Toutefois les données relatives à certaines espèces ou à certains
bassins sont loin d'être complètes. Notamment, en ce qui concerne le fleuve
Oyapock dont la diversité spécifique du bassin est assez faible malgré
un taux d'endémisme important (Planquette & al., 1996 ; Costa & al., 1999 ; Jégu
& al., 1999).
Principales caractéristiques des communautés de poissons
D'un point de vue général :
la biologie et l'écologie des espèces déjà
recensées est assez bien connue ;
ils sont présents dans tous les milieux aquatiques ;
les poissons sont relativement faciles à identifier (en terme de mise en
oeuvre de moyens) au regard d'autres groupes zoologiques comme les insectes ;
les peuplements de poissons sont très diversifiés et comprennent de
nombreux groupes trophiques et sont donc potentiellement de bons intégrateurs
des conditions du milieu ;
ils sont médiatiques et représentent un bon intermédiaire
pour sensibiliser le public aux perturbations que subissent les milieux aquatiques ;
les techniques d'échantillonnages sont relativement simples à mettre en oeuvre.
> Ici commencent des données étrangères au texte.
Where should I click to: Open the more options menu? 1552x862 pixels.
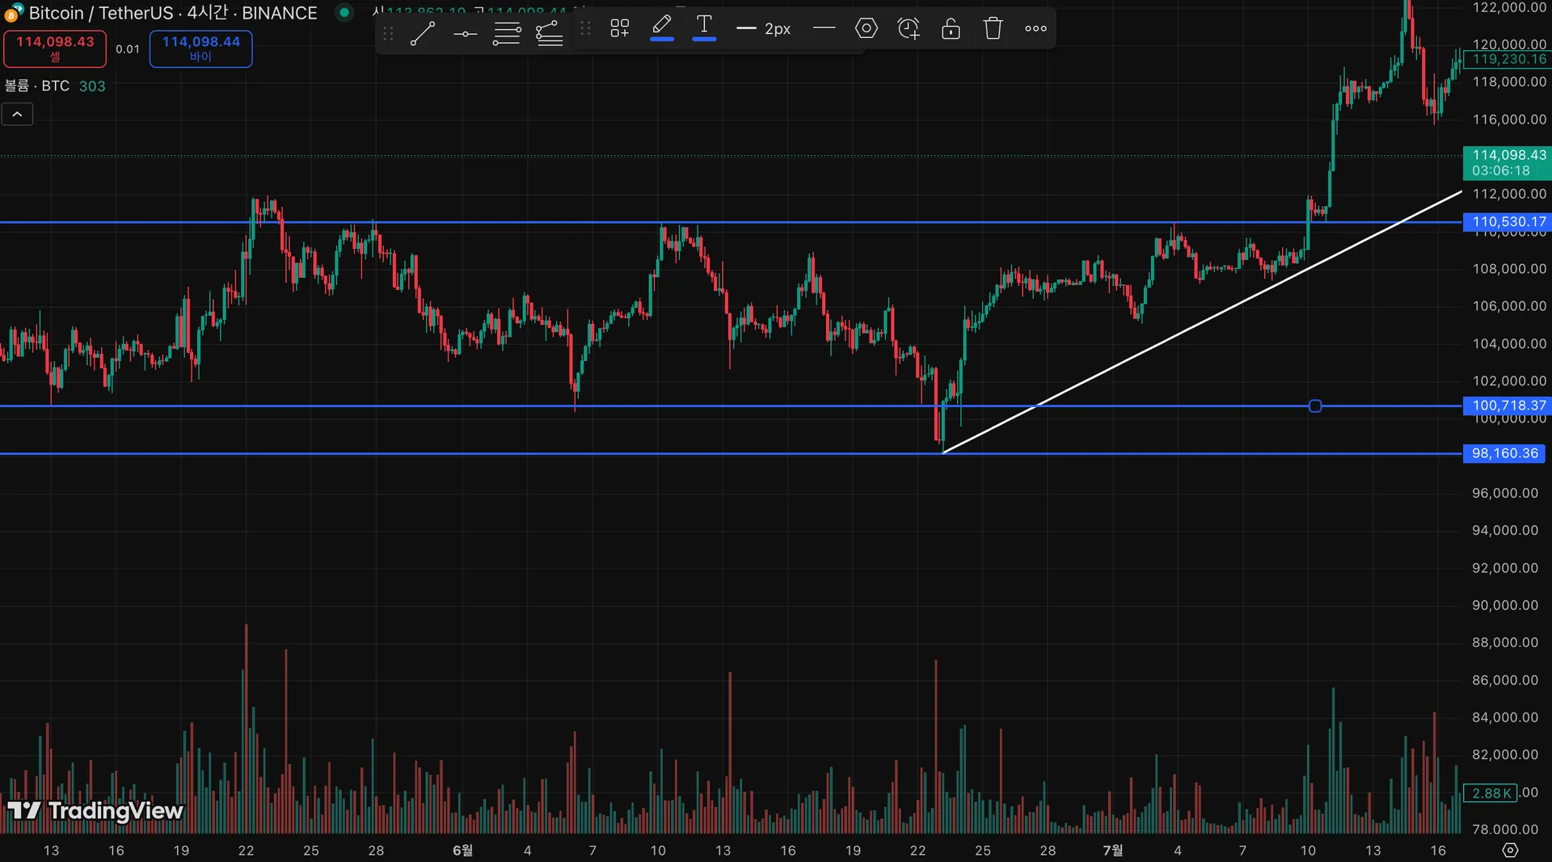1035,29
Dans le contexte guyanais, ces affirmations doivent
être nuancées. En effet, la biologie, l'écologie et la systématique
des espèces sont généralement peu (voir pas) connues et les points (1) et
(3) perdent de leur force notamment dans les zones non encore prospectées (Meunier &
al., 1998 ; Le Bail & al. 2000). De plus la difficulté d'accès à certaines
zones (souvent les plus représentatives d'un milieu non anthropisé) implique la
mise en place de moyens importants. De même (point 5), le peuplement piscicole
revêt une importance toute particulière en Guyane du fait que quelques
espèces sont tres prisées par les pêcheurs locaux et que le poisson est la
base de l'alimentation pour plusieurs communautés.
Cependant les poissons demeurent le groupe zoologique le mieux connu parmi ceux
rencontrés dans les eaux guyanaises. Ils peuvent donc s'avérer très
utiles pour justifier de la limite réglementaire de certaines zones telles que les
réserves naturelles par exemple.
Programme de recherche
Le premier constat est la connaissance incomplète des espèces existantes sur le
bassin de l'Oyapock (Géry, 1991 ; Boujard, 1992 ; Rapp Py et Caldas Oliveira, 2001). Le
premier objectif est donc d'approfondir les connaissances concernant ce bassin en terme de
richesse spécifique et de niveau d'endémisme des espèces (espèce
à forte valeur patrimoniale). Pour cela une série de missions dans des sites non
encore prospectés sera effectuée.
Le deuxième objectif consistera à
déterminer :
Les équivalences d'espèces entre bassins hydrographique guyanais ;
La signification, en terme de milieu, de la rareté de certains taxons ;
La signification et la justification du poids patrimonial des espèces qui
découlent des points 1 et 2 (en regard de leur rareté, de la
fréquence dans leur milieu de vie et de l'étendue de leur aire de
répartition).
Ces trois points, intimement liés les uns aux autres,
seront analysés par les spécialistes français des poissons guyanais qui
participent à ce projet. En effet, de par leurs expériences et les connaissances
réunies, ils sont les plus à même de préciser chacun des
critères définis dans les objectifs ci-dessus. La présence
géographique, qui comprend la limite d'aire géographique et l'endémisme,
ainsi que la " marginalité écologique " (présence d'une espèce en
dehors de son habitat normal) sera particulièrement analysée puisque ces
critères éco-biogéographiques sont prépondérants pour
définir une espèce " déterminante " au sens patrimonial du terme (Keith
P. & de Feraudy E., 1997).
Ce travail permettra donc de rassembler des données provenant de
diverses équipes scientifiques et ainsi permettra de mieux appréhender les
connaissances existantes sur les poissons. De même, il s'inscrit dans la suite logique
de la réactualisation des ZNIEFF de Guyane effectuée en 2001 en apportant des
compléments d'information pour la définition de futures zones
d'intérêt ou de nouveaux espaces protégés tels que parcs et
réserves naturelles. Dans ces cas, les espèces patrimoniales conditionnent
entièrement tout le suivi scientifique qui sera effectué par la suite.